These are the key concepts you need to understand to accurately answer the question.

Dalton's Law of Partial Pressures
Dalton's Law of Partial Pressures is a fundamental concept when dealing with gas mixtures. This law states that in a mixture of non-reacting gases, the total pressure exerted is equal to the sum of the partial pressures of individual gases. Each gas in the mixture behaves independently, exerting pressure as if it alone occupied the entire volume. So, for our exercise:
  • Total Pressure (\(P_{\text{total}}\)) = Pressure of Oxygen (\(P_{\text{O}_2}\)) + Pressure of Water Vapor (\(P_{\text{H}_2\text{O}}\))
By knowing the total pressure and calculating the pressure of the dry oxygen gas, we can easily find the vapor pressure of water by using a simple subtraction. This is a practical example of applying Dalton's law to determine unknown pressures in gas mixtures over water or other solvents.
Vapor Pressure
Vapor pressure is an important concept when you have a liquid in equilibrium with its vapor. It is the pressure exerted by the vapor in equilibrium with its liquid phase at a given temperature. In our problem, the oxygen gas was collected over water, which means some water evaporated into the gas. At a specific temperature, such as 25°C in our exercise, water has a characteristic vapor pressure, which we determined using Dalton’s Law.

When a gas is collected over water, the vapor pressure needs to be accounted for to isolate the pressure exerted by the gas you're interested in. Therefore, understanding the concept of vapor pressure is essential in exact calculations when gases are involved.
Moles Calculation
Calculating the number of moles in a given gas situation is crucial and often involves the Ideal Gas Law. The Ideal Gas Law is depicted as:
  • \( PV = nRT \)
where:
  • \(P\) is the pressure
  • \(V\) is the volume
  • \(n\) is the number of moles
  • \(R\) is the gas constant
  • \(T\) is the temperature in Kelvin
Rearranging this equation to solve for \(n\) gives us the number of moles. This step is crucial in determining the partial pressures of gas mixtures. Once you know the moles, you can plug them back into the gas law to find other parameters like pressure or volume. In this exercise, knowing the moles of oxygen helped us calculate its partial pressure in the mixture.
Gas Mixtures
Gas mixtures are a combination of different gases occupying the same volume. They're an essential part of understanding real-world gas behavior because gases are rarely found in isolation. Each component in a gas mixture contributes to the overall pressure based on its proportion or mole fraction in the mix.

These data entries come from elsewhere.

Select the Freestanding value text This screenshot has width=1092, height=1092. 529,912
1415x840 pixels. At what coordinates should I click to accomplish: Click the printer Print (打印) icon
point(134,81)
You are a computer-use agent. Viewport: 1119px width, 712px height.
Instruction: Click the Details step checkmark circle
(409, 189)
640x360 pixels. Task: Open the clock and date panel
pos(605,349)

In our exercise, the gas mixture consisted of oxygen and water vapor. When the oxygen gas was initially gathered, the water vapor contributed to the total pressure inside the container. Adjusting calculations for this enables a more precise understanding of the behavior of the target gas (oxygen in this instance). Studying gas mixtures helps in various fields, including environmental science, chemistry, and engineering, where gas interactions often take place.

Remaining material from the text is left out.